10/01/2004

Scleroderma

I was at Thomas's last night after going on a trouble call (Friend who thinks he's an electrician totally messed up his 3 way switch circuits) and was chatting with a guy who's name is Jim. I've seen him in there before, usually looking bummed out about something. So I ask him, everything ok? He looks at me and tells me that his wife is dying of Scleroderma.

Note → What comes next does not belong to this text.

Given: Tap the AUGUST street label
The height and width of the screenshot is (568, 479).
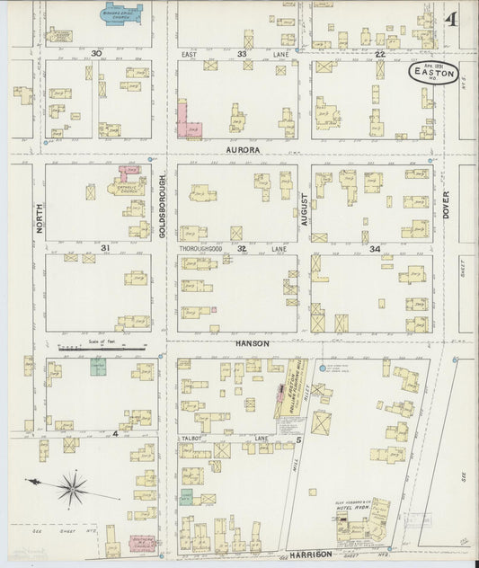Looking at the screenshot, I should click(x=306, y=205).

He then says "you wouldn't know what I'm taking about". I mention ANA counts & throat streching, and that my wife Liz also has Scleroderma, and that I do understand. We talk about his wife's treatments and that she is at Delaware County Memorial Hospital for about 25 days a month, the others being home. He tells me how they need to amputate her pinkies, and that between the chemo, dialysis, and other treatments, her fragile body is breaking. I can feel for this guy. His children will have no mother, him no wife. All his dreams shattered. For the first time in a while, I think of how lucky my wife is. Her Scleroderma is dormant.(For 5 years now). We asked the same questions. What is Scleroderma? Is it always fatal? Is it contagious? Why is it that 90% of people who get it are women? My mind was racing.. On to the internet I went, searching for answers. I found a "group" on Yahoo that deals with it. The people there were all dealing with it, and my wife & me found comfort in our questions being answered. I also made my own "Group" and web site, trying to raise awareness about Scleroderma. One woman who especially helped us is Amie, the founder of the group. Weather she knew it or not, she comforted both of us in her e mails and phone calls. I hope Jim and his family find comfort. I will be praying for them.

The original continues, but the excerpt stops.